■ Task item
Copy out all of the data below exactly, so that no word differs from the original.

Stored dataset items:
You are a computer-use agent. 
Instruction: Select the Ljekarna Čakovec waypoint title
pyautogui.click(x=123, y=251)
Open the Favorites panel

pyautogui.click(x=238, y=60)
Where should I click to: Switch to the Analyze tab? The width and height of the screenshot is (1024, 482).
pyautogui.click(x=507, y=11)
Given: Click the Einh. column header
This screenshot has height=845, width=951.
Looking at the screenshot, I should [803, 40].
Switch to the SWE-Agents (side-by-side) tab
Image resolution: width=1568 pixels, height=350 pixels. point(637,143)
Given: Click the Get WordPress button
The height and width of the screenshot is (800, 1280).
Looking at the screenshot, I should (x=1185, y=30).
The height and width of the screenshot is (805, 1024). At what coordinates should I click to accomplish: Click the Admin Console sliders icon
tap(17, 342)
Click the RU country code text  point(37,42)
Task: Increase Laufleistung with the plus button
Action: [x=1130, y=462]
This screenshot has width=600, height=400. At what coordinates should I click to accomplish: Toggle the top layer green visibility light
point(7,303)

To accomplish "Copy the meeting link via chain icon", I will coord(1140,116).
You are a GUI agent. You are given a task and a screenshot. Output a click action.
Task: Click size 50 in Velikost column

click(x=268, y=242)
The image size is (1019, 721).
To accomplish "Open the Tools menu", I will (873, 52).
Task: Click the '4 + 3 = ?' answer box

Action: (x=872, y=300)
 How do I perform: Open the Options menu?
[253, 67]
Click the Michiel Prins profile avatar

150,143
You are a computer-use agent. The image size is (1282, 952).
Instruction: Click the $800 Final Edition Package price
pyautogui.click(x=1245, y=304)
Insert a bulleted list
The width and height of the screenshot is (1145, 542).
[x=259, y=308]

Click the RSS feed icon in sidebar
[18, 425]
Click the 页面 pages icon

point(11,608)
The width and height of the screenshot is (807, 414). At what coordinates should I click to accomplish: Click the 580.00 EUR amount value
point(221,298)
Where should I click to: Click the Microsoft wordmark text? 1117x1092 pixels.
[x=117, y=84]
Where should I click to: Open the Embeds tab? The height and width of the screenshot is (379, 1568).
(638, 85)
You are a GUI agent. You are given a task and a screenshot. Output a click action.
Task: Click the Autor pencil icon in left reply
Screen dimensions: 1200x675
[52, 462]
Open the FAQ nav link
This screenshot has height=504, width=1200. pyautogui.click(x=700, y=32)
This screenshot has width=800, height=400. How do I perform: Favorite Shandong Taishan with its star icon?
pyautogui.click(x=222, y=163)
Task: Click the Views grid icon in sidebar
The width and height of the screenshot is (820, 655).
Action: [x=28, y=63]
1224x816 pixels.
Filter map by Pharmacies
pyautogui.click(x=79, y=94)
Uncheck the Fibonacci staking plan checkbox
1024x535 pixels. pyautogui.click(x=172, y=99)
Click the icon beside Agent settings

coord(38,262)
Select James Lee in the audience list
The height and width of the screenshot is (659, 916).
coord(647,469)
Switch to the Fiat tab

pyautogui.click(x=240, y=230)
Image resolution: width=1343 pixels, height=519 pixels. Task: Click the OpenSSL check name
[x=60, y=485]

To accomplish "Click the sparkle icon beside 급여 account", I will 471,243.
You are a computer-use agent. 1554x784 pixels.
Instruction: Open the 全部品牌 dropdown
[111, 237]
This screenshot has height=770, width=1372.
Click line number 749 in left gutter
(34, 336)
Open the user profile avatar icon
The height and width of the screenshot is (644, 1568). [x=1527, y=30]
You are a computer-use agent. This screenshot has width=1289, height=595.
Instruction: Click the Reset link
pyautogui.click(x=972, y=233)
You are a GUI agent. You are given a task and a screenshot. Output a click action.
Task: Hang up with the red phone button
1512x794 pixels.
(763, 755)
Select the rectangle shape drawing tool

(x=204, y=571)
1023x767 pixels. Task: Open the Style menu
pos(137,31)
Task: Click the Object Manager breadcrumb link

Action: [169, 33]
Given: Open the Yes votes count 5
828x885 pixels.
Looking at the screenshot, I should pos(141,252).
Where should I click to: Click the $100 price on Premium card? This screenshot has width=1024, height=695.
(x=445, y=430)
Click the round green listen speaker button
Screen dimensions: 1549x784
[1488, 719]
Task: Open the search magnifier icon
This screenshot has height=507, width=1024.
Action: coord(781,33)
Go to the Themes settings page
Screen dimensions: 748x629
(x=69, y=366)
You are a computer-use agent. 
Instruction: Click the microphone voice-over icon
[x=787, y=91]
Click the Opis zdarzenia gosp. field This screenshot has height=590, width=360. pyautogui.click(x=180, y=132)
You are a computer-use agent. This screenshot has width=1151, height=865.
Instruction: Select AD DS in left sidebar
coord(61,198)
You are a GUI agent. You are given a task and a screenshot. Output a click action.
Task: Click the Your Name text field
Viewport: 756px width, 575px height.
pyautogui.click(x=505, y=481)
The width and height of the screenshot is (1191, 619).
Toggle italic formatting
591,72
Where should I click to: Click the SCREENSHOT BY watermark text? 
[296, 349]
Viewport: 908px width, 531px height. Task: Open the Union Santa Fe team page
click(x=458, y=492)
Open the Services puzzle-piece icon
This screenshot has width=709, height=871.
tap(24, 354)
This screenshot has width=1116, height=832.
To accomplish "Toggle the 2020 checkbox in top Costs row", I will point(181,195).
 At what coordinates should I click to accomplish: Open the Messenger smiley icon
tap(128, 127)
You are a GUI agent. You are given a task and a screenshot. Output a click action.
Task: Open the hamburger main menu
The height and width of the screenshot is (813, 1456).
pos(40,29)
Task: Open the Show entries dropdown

■ Problem solution
You are a computer-use agent. 
Instruction: Select the Ljekarna Čakovec waypoint title
pyautogui.click(x=123, y=251)
Open the Favorites panel

pyautogui.click(x=238, y=60)
Where should I click to: Switch to the Analyze tab? The width and height of the screenshot is (1024, 482).
pyautogui.click(x=507, y=11)
Given: Click the Einh. column header
This screenshot has height=845, width=951.
Looking at the screenshot, I should [803, 40].
Switch to the SWE-Agents (side-by-side) tab
Image resolution: width=1568 pixels, height=350 pixels. point(637,143)
Given: Click the Get WordPress button
The height and width of the screenshot is (800, 1280).
Looking at the screenshot, I should (x=1185, y=30).
The height and width of the screenshot is (805, 1024). At what coordinates should I click to accomplish: Click the Admin Console sliders icon
tap(17, 342)
Click the RU country code text  point(37,42)
Task: Increase Laufleistung with the plus button
Action: [x=1130, y=462]
This screenshot has width=600, height=400. At what coordinates should I click to accomplish: Toggle the top layer green visibility light
point(7,303)

To accomplish "Copy the meeting link via chain icon", I will coord(1140,116).
You are a GUI agent. You are given a task and a screenshot. Output a click action.
Task: Click size 50 in Velikost column

click(x=268, y=242)
The image size is (1019, 721).
To accomplish "Open the Tools menu", I will (873, 52).
Task: Click the '4 + 3 = ?' answer box

Action: (x=872, y=300)
 How do I perform: Open the Options menu?
[253, 67]
Click the Michiel Prins profile avatar

150,143
You are a computer-use agent. The image size is (1282, 952).
Instruction: Click the $800 Final Edition Package price
pyautogui.click(x=1245, y=304)
Insert a bulleted list
The width and height of the screenshot is (1145, 542).
[x=259, y=308]

Click the RSS feed icon in sidebar
[18, 425]
Click the 页面 pages icon

point(11,608)
The width and height of the screenshot is (807, 414). At what coordinates should I click to accomplish: Click the 580.00 EUR amount value
point(221,298)
Where should I click to: Click the Microsoft wordmark text? 1117x1092 pixels.
[x=117, y=84]
Where should I click to: Open the Embeds tab? The height and width of the screenshot is (379, 1568).
(638, 85)
You are a GUI agent. You are given a task and a screenshot. Output a click action.
Task: Click the Autor pencil icon in left reply
Screen dimensions: 1200x675
[52, 462]
Open the FAQ nav link
This screenshot has height=504, width=1200. pyautogui.click(x=700, y=32)
This screenshot has width=800, height=400. How do I perform: Favorite Shandong Taishan with its star icon?
pyautogui.click(x=222, y=163)
Task: Click the Views grid icon in sidebar
The width and height of the screenshot is (820, 655).
Action: [x=28, y=63]
1224x816 pixels.
Filter map by Pharmacies
pyautogui.click(x=79, y=94)
Uncheck the Fibonacci staking plan checkbox
1024x535 pixels. pyautogui.click(x=172, y=99)
Click the icon beside Agent settings

coord(38,262)
Select James Lee in the audience list
The height and width of the screenshot is (659, 916).
coord(647,469)
Switch to the Fiat tab

pyautogui.click(x=240, y=230)
Image resolution: width=1343 pixels, height=519 pixels. Task: Click the OpenSSL check name
[x=60, y=485]

To accomplish "Click the sparkle icon beside 급여 account", I will 471,243.
You are a computer-use agent. 1554x784 pixels.
Instruction: Open the 全部品牌 dropdown
[111, 237]
This screenshot has height=770, width=1372.
Click line number 749 in left gutter
(34, 336)
Open the user profile avatar icon
The height and width of the screenshot is (644, 1568). [x=1527, y=30]
You are a computer-use agent. This screenshot has width=1289, height=595.
Instruction: Click the Reset link
pyautogui.click(x=972, y=233)
You are a GUI agent. You are given a task and a screenshot. Output a click action.
Task: Hang up with the red phone button
1512x794 pixels.
(763, 755)
Select the rectangle shape drawing tool

(x=204, y=571)
1023x767 pixels. Task: Open the Style menu
pos(137,31)
Task: Click the Object Manager breadcrumb link

Action: [169, 33]
Given: Open the Yes votes count 5
828x885 pixels.
Looking at the screenshot, I should pos(141,252).
Where should I click to: Click the $100 price on Premium card? This screenshot has width=1024, height=695.
(x=445, y=430)
Click the round green listen speaker button
Screen dimensions: 1549x784
[1488, 719]
Task: Open the search magnifier icon
This screenshot has height=507, width=1024.
Action: coord(781,33)
Go to the Themes settings page
Screen dimensions: 748x629
(x=69, y=366)
You are a computer-use agent. 
Instruction: Click the microphone voice-over icon
[x=787, y=91]
Click the Opis zdarzenia gosp. field This screenshot has height=590, width=360. pyautogui.click(x=180, y=132)
You are a computer-use agent. This screenshot has width=1151, height=865.
Instruction: Select AD DS in left sidebar
coord(61,198)
You are a GUI agent. You are given a task and a screenshot. Output a click action.
Task: Click the Your Name text field
Viewport: 756px width, 575px height.
pyautogui.click(x=505, y=481)
The width and height of the screenshot is (1191, 619).
Toggle italic formatting
591,72
Where should I click to: Click the SCREENSHOT BY watermark text? 
[296, 349]
Viewport: 908px width, 531px height. Task: Open the Union Santa Fe team page
click(x=458, y=492)
Open the Services puzzle-piece icon
This screenshot has width=709, height=871.
tap(24, 354)
This screenshot has width=1116, height=832.
To accomplish "Toggle the 2020 checkbox in top Costs row", I will point(181,195).
 At what coordinates should I click to accomplish: Open the Messenger smiley icon
tap(128, 127)
You are a GUI agent. You are given a task and a screenshot. Output a click action.
Task: Open the hamburger main menu
The height and width of the screenshot is (813, 1456).
pos(40,29)
Task: Open the Show entries dropdown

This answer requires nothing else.